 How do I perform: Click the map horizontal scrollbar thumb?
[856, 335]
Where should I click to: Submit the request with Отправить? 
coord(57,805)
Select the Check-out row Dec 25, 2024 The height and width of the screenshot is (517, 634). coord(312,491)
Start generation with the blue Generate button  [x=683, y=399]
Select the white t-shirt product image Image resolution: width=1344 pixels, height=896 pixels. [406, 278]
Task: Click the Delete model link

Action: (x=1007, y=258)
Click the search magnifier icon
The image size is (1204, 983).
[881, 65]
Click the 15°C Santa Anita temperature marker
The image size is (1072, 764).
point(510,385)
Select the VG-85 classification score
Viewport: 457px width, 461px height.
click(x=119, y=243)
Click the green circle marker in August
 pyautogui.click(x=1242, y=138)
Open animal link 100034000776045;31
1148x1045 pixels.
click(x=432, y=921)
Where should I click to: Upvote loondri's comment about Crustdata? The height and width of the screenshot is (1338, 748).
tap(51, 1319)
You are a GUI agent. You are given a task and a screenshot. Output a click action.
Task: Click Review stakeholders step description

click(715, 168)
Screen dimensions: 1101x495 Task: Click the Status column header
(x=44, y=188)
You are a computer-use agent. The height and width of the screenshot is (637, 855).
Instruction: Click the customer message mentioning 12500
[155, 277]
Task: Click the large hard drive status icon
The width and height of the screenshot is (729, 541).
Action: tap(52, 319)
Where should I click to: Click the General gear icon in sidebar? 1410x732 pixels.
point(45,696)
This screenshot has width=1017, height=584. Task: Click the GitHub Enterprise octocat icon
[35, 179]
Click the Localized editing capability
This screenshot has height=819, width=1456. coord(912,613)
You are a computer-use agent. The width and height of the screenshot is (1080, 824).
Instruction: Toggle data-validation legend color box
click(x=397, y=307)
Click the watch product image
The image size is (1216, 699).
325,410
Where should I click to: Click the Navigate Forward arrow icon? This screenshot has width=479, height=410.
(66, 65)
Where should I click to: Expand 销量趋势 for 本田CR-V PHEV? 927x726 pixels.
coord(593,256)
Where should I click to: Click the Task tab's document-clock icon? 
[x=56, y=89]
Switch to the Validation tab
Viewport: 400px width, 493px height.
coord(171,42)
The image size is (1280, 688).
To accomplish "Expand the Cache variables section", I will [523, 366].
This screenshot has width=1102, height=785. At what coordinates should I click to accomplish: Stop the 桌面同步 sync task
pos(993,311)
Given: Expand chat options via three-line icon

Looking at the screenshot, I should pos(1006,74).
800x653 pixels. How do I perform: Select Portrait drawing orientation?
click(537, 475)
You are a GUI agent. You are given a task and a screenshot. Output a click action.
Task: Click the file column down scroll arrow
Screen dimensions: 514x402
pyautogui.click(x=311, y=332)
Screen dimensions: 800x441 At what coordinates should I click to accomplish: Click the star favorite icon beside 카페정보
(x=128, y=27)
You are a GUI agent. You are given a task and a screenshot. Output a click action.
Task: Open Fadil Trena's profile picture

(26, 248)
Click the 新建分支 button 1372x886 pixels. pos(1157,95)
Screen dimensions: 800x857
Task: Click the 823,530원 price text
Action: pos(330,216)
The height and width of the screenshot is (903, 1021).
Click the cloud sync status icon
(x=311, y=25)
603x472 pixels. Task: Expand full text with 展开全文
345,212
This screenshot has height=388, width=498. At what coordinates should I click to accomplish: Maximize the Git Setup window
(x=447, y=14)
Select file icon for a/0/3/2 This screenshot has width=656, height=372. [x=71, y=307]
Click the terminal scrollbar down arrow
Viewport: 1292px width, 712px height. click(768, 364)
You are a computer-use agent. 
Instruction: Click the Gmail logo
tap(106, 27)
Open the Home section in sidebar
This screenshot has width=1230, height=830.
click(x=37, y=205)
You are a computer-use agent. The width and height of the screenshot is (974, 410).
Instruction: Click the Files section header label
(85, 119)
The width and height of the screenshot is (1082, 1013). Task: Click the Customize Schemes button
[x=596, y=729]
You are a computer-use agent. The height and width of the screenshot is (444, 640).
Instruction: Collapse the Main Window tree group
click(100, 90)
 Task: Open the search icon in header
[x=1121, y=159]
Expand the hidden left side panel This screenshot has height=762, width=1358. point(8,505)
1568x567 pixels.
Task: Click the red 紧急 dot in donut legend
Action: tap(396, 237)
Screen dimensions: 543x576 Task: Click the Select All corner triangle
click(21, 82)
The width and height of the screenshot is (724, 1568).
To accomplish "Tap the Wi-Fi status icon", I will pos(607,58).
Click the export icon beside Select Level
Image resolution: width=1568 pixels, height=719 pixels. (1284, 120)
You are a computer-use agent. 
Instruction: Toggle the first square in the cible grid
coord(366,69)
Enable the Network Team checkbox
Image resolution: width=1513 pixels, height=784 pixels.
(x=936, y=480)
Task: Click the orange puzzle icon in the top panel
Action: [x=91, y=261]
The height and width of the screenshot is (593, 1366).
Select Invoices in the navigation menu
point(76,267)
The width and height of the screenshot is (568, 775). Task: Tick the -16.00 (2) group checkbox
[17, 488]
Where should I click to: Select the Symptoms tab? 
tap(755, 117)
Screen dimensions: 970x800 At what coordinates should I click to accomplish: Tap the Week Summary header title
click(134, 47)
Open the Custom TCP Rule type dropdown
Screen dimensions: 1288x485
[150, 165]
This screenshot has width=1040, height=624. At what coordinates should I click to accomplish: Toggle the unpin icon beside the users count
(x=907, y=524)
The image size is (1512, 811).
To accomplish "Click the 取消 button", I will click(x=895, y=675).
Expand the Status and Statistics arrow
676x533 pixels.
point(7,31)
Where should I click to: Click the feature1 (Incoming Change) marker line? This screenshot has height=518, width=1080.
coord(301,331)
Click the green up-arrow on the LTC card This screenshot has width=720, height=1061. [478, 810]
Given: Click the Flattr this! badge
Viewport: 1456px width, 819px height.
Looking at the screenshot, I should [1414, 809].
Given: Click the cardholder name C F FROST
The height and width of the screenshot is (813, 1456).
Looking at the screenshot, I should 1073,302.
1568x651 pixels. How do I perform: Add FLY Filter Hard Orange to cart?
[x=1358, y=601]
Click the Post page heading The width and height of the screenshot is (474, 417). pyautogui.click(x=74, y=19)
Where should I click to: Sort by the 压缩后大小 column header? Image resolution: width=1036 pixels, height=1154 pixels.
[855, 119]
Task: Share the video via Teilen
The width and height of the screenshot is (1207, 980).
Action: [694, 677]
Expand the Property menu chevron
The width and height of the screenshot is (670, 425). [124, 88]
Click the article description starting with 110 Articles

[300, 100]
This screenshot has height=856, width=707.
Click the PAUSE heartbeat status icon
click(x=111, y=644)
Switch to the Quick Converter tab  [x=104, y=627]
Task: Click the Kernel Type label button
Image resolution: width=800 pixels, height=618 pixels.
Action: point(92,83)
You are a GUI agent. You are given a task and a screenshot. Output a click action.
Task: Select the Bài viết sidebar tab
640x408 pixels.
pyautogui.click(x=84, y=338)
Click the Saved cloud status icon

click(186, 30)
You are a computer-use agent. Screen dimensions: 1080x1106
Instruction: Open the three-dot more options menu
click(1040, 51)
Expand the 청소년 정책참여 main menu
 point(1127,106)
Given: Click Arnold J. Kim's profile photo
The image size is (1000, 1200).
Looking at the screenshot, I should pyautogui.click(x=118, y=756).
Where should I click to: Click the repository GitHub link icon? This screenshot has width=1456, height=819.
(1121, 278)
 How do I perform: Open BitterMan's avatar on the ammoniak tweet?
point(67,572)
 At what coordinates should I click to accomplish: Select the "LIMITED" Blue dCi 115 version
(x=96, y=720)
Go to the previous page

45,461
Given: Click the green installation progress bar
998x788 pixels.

::::

## REQUIRED WORK
Look through the entries above and list every line containing "Switch".

## RESPONSE FOR THIS EXERCISE
Switch to the Validation tab
Switch to the Quick Converter tab  [x=104, y=627]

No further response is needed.